• Stored data entries:
◇ ◇ ◇ ◇ ◇ ◇ ◇

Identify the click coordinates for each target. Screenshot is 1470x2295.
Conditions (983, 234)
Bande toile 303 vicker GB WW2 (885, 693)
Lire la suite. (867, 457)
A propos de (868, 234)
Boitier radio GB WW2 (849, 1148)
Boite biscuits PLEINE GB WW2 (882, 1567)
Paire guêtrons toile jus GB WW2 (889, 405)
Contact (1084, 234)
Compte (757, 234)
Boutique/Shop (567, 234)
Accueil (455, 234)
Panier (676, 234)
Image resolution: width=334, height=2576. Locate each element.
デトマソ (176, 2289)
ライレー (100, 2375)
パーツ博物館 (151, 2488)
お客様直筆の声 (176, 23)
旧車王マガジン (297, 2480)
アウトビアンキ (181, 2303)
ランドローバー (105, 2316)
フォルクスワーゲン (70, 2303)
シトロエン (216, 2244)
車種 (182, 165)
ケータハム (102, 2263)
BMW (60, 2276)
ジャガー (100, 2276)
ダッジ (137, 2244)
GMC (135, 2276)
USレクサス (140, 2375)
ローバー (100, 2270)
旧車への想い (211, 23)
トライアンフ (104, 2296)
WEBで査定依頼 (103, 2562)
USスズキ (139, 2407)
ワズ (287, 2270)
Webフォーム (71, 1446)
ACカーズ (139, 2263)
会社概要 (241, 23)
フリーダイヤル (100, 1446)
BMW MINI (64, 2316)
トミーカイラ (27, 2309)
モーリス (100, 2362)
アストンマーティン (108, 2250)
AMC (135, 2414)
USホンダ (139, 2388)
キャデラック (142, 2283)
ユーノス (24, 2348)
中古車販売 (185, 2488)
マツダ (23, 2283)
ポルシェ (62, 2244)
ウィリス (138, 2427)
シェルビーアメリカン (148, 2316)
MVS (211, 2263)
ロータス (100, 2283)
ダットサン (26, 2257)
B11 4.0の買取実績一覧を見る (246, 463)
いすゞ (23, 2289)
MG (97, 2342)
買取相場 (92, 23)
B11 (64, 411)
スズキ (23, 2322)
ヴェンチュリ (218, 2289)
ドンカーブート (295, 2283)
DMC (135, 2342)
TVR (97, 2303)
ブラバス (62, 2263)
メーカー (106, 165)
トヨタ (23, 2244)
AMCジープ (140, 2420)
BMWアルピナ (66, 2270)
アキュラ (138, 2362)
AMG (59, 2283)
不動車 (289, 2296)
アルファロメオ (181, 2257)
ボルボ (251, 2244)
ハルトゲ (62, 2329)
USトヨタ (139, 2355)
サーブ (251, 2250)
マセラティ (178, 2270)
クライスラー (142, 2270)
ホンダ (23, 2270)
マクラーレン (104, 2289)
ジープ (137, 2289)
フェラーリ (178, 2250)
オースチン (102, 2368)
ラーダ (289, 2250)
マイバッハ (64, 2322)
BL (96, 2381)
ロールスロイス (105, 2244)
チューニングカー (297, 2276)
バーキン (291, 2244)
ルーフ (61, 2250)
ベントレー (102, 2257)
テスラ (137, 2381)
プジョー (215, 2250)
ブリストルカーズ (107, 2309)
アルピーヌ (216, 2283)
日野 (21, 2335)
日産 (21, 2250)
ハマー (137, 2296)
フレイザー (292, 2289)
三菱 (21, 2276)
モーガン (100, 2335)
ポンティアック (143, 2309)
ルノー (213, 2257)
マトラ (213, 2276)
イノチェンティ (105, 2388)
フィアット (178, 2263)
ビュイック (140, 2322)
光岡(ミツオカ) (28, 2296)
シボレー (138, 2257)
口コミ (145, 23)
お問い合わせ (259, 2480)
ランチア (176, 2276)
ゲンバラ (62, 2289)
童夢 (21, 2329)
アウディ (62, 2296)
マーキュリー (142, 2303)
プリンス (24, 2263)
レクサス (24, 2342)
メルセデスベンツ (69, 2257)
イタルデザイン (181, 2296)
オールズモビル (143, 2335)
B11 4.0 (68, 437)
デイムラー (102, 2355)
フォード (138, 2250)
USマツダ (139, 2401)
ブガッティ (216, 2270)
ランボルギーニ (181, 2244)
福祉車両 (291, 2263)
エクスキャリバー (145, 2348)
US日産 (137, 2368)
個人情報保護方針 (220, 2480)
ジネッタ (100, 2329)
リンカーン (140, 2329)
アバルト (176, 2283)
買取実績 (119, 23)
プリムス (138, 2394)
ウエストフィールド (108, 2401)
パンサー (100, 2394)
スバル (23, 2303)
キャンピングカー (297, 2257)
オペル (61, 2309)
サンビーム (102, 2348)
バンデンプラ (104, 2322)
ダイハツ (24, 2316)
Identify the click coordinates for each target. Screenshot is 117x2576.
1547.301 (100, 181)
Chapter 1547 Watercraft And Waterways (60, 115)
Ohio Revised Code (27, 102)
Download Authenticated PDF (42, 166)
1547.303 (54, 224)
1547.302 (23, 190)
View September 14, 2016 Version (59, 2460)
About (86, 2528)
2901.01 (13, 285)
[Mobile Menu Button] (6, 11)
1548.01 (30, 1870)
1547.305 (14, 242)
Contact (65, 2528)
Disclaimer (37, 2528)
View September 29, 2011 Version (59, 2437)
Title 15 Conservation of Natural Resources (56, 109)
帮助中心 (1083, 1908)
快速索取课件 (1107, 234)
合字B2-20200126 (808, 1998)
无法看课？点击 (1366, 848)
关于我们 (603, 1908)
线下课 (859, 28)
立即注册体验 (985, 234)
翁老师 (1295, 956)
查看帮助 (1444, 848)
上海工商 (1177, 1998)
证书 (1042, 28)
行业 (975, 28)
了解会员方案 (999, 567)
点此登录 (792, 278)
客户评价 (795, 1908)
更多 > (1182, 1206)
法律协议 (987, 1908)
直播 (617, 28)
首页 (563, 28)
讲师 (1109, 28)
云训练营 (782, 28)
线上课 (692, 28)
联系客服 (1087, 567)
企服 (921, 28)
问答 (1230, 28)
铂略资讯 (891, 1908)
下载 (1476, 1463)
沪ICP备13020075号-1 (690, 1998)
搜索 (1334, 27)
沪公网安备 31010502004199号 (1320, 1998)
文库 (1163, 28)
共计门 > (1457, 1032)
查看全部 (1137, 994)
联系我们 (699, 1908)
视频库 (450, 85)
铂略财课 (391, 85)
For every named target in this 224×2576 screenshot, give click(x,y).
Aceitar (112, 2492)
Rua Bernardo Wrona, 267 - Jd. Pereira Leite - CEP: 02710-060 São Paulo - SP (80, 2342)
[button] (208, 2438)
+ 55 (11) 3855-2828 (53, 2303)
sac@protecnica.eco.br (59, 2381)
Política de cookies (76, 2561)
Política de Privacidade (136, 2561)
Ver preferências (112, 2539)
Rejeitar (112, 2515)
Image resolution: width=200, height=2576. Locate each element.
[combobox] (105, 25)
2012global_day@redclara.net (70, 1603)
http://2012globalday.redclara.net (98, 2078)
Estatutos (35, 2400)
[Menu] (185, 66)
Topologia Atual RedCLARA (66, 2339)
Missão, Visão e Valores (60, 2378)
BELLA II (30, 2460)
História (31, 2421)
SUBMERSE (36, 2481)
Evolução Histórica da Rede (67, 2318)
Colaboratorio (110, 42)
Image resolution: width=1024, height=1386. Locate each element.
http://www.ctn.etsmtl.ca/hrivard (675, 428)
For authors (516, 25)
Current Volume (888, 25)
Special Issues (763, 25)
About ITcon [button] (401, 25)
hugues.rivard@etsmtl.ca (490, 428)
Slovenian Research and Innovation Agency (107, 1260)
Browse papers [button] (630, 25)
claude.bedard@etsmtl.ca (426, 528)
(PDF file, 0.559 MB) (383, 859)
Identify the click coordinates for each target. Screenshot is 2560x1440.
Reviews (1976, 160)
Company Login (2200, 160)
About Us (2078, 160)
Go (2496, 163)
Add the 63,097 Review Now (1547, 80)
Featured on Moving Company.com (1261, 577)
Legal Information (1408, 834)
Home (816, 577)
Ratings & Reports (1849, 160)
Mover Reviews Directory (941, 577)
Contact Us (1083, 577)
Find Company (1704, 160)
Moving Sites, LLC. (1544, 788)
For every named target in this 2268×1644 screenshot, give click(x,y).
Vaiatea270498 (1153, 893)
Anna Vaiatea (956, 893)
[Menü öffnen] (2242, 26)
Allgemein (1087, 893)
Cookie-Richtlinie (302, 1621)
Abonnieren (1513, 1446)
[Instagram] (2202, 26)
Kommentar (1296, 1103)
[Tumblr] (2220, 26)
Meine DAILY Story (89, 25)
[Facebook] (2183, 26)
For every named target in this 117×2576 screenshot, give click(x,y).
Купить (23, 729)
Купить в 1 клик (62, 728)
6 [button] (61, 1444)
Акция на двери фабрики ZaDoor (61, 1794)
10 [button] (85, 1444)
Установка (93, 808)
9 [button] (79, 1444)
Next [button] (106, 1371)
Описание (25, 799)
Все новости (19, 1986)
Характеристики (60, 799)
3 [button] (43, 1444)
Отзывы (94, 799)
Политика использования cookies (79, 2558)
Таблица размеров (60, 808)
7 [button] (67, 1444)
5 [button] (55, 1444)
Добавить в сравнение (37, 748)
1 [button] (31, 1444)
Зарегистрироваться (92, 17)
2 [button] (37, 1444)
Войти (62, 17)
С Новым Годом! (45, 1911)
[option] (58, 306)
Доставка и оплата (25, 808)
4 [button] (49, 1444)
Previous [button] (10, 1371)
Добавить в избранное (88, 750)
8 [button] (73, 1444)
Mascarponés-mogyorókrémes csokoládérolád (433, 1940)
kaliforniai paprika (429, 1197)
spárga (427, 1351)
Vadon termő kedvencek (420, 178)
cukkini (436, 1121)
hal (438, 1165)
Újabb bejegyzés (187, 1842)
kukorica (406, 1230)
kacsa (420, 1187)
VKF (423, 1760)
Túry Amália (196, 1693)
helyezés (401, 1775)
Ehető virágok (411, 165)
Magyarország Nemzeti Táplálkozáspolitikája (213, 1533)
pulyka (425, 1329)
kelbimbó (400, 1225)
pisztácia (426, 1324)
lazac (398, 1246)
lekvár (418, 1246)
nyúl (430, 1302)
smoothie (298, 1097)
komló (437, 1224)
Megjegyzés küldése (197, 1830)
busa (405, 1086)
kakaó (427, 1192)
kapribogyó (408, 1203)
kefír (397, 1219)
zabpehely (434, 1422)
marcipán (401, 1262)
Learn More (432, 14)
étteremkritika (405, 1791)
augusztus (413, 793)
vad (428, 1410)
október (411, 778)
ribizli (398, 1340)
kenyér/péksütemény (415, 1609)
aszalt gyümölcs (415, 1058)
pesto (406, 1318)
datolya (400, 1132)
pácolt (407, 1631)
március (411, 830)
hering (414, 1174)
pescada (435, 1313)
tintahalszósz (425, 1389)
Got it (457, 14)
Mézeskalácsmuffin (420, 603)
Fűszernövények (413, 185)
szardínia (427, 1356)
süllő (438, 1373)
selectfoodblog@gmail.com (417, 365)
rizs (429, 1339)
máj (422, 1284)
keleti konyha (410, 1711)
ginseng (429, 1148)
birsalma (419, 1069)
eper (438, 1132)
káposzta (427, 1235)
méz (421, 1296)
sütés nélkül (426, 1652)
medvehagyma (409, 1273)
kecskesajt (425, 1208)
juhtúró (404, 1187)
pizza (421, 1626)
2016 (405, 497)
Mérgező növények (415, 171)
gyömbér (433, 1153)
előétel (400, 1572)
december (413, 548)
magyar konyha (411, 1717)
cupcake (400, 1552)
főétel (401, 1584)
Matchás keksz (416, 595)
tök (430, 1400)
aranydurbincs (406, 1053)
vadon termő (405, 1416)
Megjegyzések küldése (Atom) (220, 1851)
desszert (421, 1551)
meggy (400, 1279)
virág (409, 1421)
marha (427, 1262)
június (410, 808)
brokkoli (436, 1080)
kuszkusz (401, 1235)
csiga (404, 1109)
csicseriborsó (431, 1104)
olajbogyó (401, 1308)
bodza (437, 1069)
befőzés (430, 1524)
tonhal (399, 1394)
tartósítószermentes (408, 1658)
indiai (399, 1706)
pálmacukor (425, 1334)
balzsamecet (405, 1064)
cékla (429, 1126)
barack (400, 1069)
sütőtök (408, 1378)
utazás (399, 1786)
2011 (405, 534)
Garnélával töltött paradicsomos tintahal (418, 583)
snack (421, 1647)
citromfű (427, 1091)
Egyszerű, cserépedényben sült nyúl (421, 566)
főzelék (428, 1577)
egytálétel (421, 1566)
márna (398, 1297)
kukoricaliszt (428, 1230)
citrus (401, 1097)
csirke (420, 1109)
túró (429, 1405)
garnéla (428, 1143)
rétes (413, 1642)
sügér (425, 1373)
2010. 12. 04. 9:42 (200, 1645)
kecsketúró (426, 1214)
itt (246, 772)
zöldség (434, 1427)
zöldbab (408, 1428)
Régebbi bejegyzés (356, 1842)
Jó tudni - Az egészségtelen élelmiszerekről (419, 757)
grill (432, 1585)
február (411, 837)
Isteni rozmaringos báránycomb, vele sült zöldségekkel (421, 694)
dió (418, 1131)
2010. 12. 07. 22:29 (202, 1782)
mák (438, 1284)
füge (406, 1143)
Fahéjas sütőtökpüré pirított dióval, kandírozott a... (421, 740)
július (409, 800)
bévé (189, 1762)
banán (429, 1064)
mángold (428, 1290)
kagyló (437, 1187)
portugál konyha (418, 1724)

◇ ◇ ◇ ◇ ◇ ◇ ◇

• TASK DIRECTIONS: Using the entries above, return exactly the lines from the line with "kecskesajt (425, 1208)" to the line with "2011 (405, 534)", counting both of those lines.

• ANSWER TO THIS PROBLEM:
kecskesajt (425, 1208)
juhtúró (404, 1187)
pizza (421, 1626)
2016 (405, 497)
Mérgező növények (415, 171)
gyömbér (433, 1153)
előétel (400, 1572)
december (413, 548)
magyar konyha (411, 1717)
cupcake (400, 1552)
főétel (401, 1584)
Matchás keksz (416, 595)
tök (430, 1400)
aranydurbincs (406, 1053)
vadon termő (405, 1416)
Megjegyzések küldése (Atom) (220, 1851)
desszert (421, 1551)
meggy (400, 1279)
virág (409, 1421)
marha (427, 1262)
június (410, 808)
brokkoli (436, 1080)
kuszkusz (401, 1235)
csiga (404, 1109)
csicseriborsó (431, 1104)
olajbogyó (401, 1308)
bodza (437, 1069)
befőzés (430, 1524)
tonhal (399, 1394)
tartósítószermentes (408, 1658)
indiai (399, 1706)
pálmacukor (425, 1334)
balzsamecet (405, 1064)
cékla (429, 1126)
barack (400, 1069)
sütőtök (408, 1378)
utazás (399, 1786)
2011 (405, 534)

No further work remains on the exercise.